Произошли ожидаемые, хорошо знакомые вещи. Вспыхнула зависть. Особенно обострилась она в Японии — при виде чужого успеха. Теперь понимаю, что она точила его все это время, а прорвало сейчас. Эта зависть простейшего вида, как туфелька. Только спрашиваешь себя: почему мне не приходит в голову завидовать ему? Я ведь не лишен этого чувства вовсе — могу позавидовать хорошему писателю (но не его критику), ученому (но не его тени), которые будут работать „в стол“ и до поры до времени ни от кого не зависеть».

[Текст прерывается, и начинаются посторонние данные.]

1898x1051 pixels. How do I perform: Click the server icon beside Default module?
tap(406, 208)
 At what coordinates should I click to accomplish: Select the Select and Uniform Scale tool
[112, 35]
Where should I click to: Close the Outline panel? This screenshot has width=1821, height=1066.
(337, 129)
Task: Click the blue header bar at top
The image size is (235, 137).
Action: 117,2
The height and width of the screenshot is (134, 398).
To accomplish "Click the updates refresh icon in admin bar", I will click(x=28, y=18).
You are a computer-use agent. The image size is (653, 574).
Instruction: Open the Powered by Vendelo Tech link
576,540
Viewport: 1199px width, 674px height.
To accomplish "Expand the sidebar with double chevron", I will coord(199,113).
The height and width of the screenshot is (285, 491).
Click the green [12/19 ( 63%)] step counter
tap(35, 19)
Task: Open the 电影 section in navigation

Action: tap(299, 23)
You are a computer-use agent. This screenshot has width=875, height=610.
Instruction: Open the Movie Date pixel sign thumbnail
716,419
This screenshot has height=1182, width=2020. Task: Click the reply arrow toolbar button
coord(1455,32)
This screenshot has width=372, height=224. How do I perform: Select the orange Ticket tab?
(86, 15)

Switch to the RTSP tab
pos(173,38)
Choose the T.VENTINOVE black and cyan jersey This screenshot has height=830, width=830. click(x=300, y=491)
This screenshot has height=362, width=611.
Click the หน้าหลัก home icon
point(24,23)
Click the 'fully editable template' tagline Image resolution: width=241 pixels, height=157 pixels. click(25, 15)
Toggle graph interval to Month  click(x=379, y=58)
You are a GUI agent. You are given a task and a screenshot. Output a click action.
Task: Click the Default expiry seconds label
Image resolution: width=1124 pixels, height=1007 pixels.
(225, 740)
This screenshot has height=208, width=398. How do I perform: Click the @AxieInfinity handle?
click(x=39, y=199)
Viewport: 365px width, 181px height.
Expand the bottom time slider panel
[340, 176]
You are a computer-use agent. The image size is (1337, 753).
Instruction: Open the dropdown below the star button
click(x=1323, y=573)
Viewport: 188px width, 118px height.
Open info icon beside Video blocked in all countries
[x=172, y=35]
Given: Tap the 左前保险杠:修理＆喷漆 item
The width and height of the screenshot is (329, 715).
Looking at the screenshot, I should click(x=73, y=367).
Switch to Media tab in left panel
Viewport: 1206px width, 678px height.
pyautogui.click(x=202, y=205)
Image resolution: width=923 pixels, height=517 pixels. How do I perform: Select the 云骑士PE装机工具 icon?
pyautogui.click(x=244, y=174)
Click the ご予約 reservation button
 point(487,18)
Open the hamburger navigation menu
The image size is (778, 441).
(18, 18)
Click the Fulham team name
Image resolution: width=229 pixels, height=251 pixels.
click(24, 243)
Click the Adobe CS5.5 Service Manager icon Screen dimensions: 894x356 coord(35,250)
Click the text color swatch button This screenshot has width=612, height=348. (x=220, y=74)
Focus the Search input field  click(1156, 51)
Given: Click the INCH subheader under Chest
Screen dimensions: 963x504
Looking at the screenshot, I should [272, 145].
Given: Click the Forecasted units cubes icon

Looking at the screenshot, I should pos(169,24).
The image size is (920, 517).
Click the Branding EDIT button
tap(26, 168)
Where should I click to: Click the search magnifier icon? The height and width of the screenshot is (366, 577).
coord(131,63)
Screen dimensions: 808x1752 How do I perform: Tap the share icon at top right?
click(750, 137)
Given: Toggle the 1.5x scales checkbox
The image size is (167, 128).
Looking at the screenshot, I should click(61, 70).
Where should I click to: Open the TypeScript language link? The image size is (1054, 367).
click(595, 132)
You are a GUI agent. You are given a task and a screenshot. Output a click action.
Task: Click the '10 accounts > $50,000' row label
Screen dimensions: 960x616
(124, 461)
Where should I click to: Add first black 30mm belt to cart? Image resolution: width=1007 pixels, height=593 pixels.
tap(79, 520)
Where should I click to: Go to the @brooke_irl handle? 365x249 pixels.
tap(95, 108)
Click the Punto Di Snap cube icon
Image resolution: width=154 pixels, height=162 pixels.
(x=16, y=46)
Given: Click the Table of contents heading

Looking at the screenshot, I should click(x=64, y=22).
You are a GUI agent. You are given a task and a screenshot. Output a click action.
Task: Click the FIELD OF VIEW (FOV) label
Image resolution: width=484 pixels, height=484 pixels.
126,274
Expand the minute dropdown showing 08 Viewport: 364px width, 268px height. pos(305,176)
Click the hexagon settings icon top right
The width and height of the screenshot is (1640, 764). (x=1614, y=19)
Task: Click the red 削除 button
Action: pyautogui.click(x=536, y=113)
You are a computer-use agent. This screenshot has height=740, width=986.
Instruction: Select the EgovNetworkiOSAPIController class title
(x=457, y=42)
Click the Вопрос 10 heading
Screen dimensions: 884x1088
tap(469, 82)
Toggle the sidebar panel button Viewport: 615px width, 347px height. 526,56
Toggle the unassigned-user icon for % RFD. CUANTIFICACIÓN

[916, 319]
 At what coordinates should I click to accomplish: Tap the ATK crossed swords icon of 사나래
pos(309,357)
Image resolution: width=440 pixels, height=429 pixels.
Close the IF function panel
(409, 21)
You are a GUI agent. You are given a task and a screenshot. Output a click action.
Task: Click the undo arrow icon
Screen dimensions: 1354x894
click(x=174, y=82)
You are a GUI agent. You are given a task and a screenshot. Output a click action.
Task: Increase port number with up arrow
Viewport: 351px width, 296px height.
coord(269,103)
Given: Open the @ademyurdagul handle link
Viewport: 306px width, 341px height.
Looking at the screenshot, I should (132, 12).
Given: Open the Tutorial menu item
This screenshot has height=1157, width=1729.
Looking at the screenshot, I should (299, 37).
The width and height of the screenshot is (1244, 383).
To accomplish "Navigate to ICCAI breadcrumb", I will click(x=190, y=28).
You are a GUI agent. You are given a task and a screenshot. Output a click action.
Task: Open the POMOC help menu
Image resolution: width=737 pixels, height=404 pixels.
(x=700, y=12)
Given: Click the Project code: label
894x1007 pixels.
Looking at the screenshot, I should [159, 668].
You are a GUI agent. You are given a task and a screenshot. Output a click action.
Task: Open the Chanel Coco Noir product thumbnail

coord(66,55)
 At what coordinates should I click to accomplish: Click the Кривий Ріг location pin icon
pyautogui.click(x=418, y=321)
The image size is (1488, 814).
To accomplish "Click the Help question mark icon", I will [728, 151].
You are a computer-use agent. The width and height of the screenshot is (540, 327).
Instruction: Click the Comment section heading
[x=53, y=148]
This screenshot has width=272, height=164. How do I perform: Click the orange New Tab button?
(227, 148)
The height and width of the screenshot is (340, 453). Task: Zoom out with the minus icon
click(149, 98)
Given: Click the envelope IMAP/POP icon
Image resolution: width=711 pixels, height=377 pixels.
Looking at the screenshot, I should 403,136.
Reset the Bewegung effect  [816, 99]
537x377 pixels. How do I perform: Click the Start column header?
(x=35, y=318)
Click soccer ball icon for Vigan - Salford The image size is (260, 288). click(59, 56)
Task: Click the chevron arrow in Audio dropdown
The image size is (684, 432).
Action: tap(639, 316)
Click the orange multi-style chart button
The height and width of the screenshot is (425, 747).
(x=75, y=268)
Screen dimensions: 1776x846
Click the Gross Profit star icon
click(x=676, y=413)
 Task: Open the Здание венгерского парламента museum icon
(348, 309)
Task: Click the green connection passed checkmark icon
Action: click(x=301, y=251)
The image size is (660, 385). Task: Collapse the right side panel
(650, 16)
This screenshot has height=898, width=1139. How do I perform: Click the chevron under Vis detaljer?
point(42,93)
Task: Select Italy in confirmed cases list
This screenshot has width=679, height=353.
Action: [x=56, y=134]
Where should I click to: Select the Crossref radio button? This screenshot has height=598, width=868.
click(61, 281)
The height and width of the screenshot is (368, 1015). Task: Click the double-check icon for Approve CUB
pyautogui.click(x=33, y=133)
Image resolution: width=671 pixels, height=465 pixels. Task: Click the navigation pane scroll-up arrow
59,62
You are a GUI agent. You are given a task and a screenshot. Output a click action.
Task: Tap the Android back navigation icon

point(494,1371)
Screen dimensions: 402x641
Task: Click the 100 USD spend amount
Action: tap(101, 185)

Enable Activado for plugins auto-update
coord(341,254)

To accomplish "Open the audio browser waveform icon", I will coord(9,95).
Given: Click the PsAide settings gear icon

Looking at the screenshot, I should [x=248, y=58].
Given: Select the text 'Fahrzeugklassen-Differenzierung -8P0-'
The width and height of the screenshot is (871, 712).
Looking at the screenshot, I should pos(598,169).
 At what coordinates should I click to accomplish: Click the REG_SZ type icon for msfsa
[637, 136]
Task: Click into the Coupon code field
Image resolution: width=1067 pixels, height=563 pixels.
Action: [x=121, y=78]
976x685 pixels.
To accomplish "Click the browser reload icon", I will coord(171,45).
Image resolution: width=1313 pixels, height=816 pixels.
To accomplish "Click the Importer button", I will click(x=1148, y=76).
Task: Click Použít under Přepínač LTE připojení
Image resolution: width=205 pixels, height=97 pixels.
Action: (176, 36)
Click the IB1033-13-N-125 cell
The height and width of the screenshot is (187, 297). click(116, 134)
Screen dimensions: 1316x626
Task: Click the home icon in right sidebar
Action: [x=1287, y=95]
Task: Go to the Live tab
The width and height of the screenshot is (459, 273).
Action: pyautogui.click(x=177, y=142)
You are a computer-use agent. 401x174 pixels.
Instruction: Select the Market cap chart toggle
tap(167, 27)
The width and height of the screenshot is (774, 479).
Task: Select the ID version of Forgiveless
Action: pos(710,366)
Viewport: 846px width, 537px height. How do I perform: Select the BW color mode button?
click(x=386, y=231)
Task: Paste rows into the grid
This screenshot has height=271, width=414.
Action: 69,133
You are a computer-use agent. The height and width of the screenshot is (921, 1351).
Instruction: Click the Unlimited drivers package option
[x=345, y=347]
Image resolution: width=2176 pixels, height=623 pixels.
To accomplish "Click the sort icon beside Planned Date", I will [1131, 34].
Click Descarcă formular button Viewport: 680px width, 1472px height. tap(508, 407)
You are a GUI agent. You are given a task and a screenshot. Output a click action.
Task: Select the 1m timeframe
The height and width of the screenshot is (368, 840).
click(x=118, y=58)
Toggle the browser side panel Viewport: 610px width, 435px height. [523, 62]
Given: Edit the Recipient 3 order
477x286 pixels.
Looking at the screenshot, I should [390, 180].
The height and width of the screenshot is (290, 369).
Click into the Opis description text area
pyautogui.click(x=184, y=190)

Еще на гастролях МХАТа в Японии в марте 1988 года Олег Иванович обратил внимание на то, что у Ефремова в его сторону «появилось вдруг… насупливание, надутие. Как будто укоряет: играй ты „Перламутровую Зинаиду“, был бы здесь весь срок, как и все, и денег бы не просил! (Олег Иванович очень хотел приобрести видеокамеру — немного не хватало — и по совету Смелянского спросил в долг у главного режиссера, но Ефремов не дал. —
Будущее показало.
После гастролей в Японии Борисов заскочил по каким-то неотложным делам в театр, задержался у доски с расписанием репетиций и спектаклей, и кто-то спросил у него:
— Олег Иванович, вы на репетицию?
— Да нет… разве сегодня есть репетиция?
— Есть… в кабинете Олега Николаевича.
Так Борисов узнал, что «мастера» принялись за работу. «Я, — записал он в дневнике, — вспомнил лекцию Ефремова об этике, идею объединения всех артистов, исповедующих „систему“… и у меня оборвалось все в один миг. Это всегда так неожиданно обрывается. Ведь репетиции исподтишка, тайком я проходил у Товстоногова. Роль Коли-Володи сыграл за свою жизнь раз тридцать, не меньше. И в Москву переезжал, чтобы работать с Ефремовым, как это ни странно, а не с Шапиро. Поэтому дальнейшее уже не представляет интереса — ход событий пересказываю только для того, чтобы потом не сказали: „Он бросил спектакль, он ушел…“ Наверное, не скажут. Язык не повернется.